PROBLEM STATEMENT ->
Render the material from the line holding "How do I perform: Click" through the end, inclusive, as a JSON list of strings, one per line, with blank lines skipped and the pictures left out.

PROVIDED INFORMATION ->
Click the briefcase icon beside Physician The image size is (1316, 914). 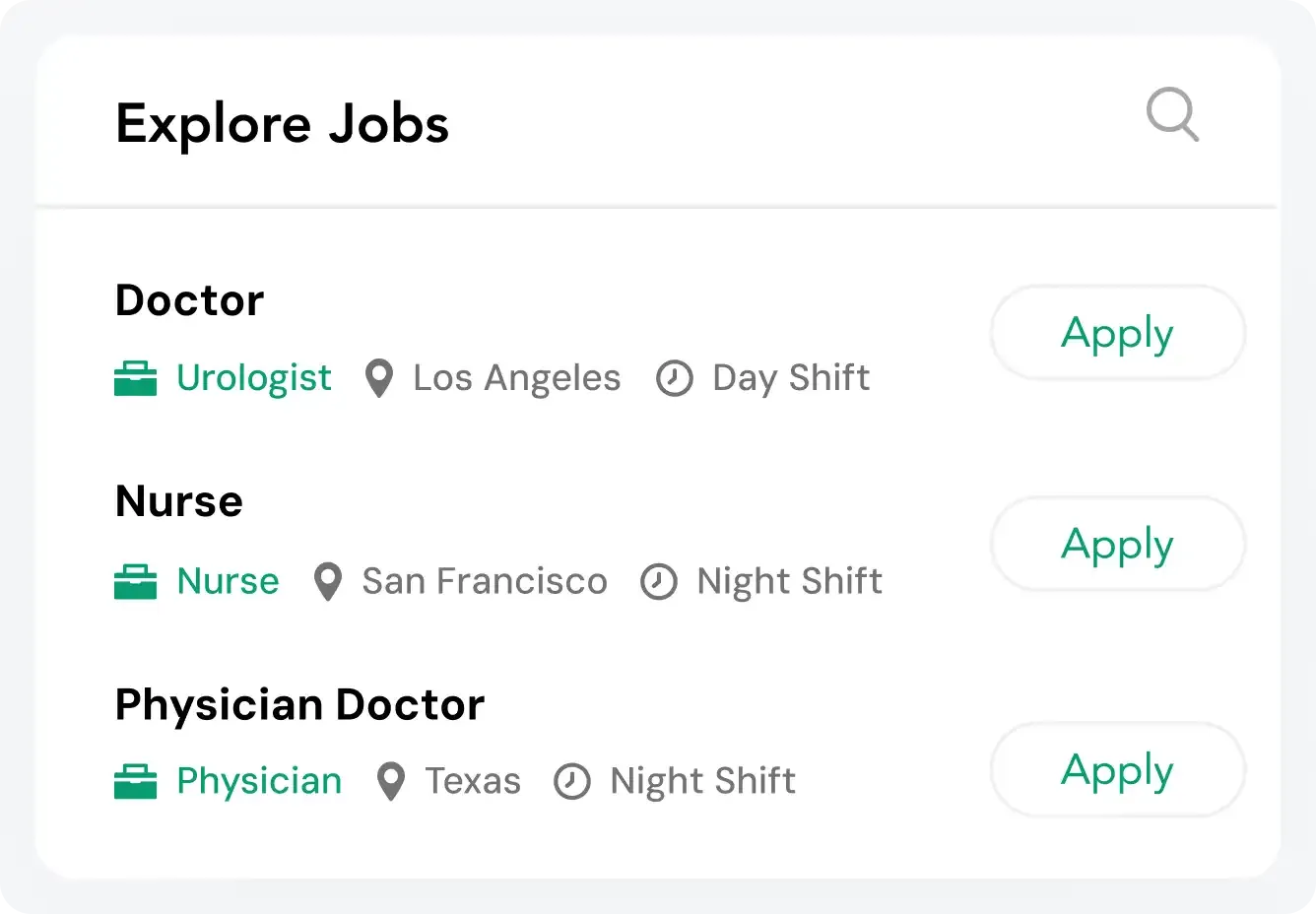136,782
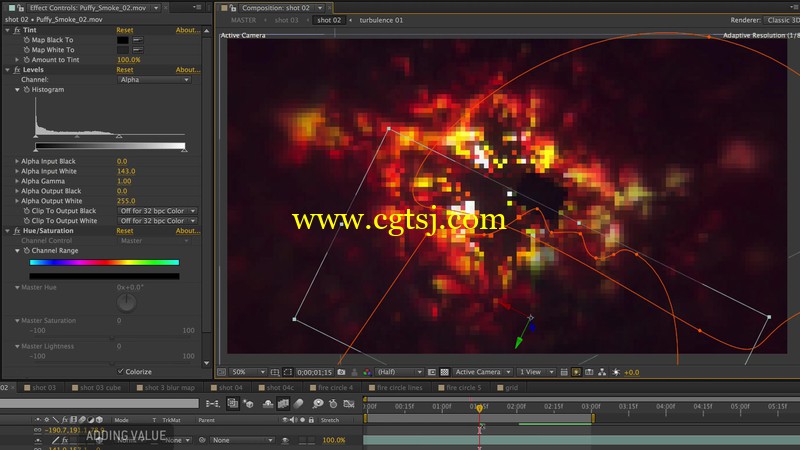Open About for the Hue/Saturation effect
Viewport: 800px width, 450px height.
tap(188, 231)
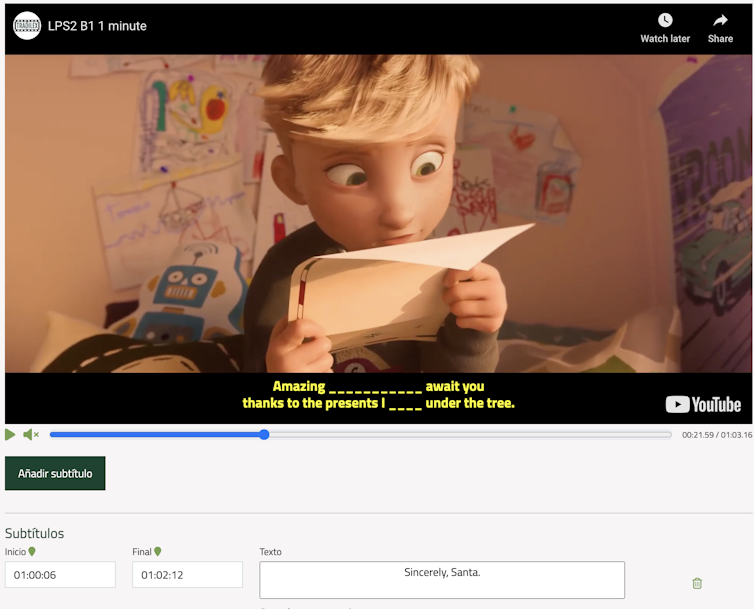Seek to the end of the grey timeline
This screenshot has height=609, width=754.
tap(669, 435)
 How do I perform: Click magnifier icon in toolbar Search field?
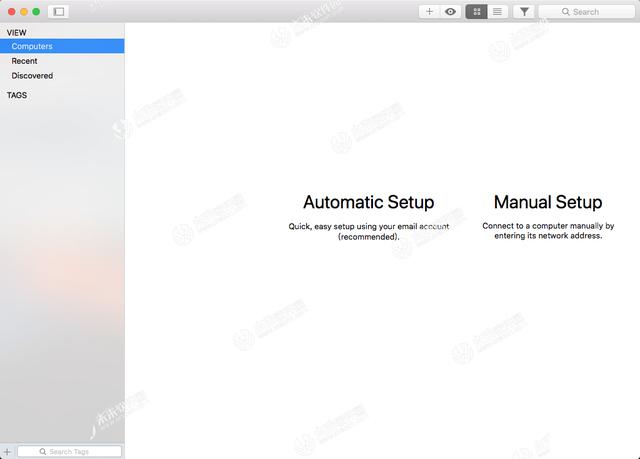tap(566, 12)
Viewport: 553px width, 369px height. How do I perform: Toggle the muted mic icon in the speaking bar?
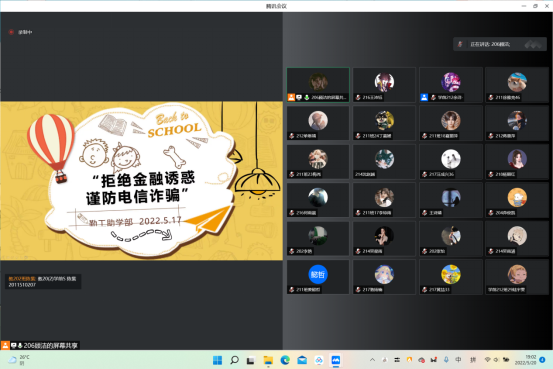click(460, 44)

WORKED SOLUTION ->
[
  " How do I perform: Click magnifier icon in toolbar Search field?",
  "tap(566, 12)",
  "Viewport: 553px width, 369px height. How do I perform: Toggle the muted mic icon in the speaking bar?",
  "click(460, 44)"
]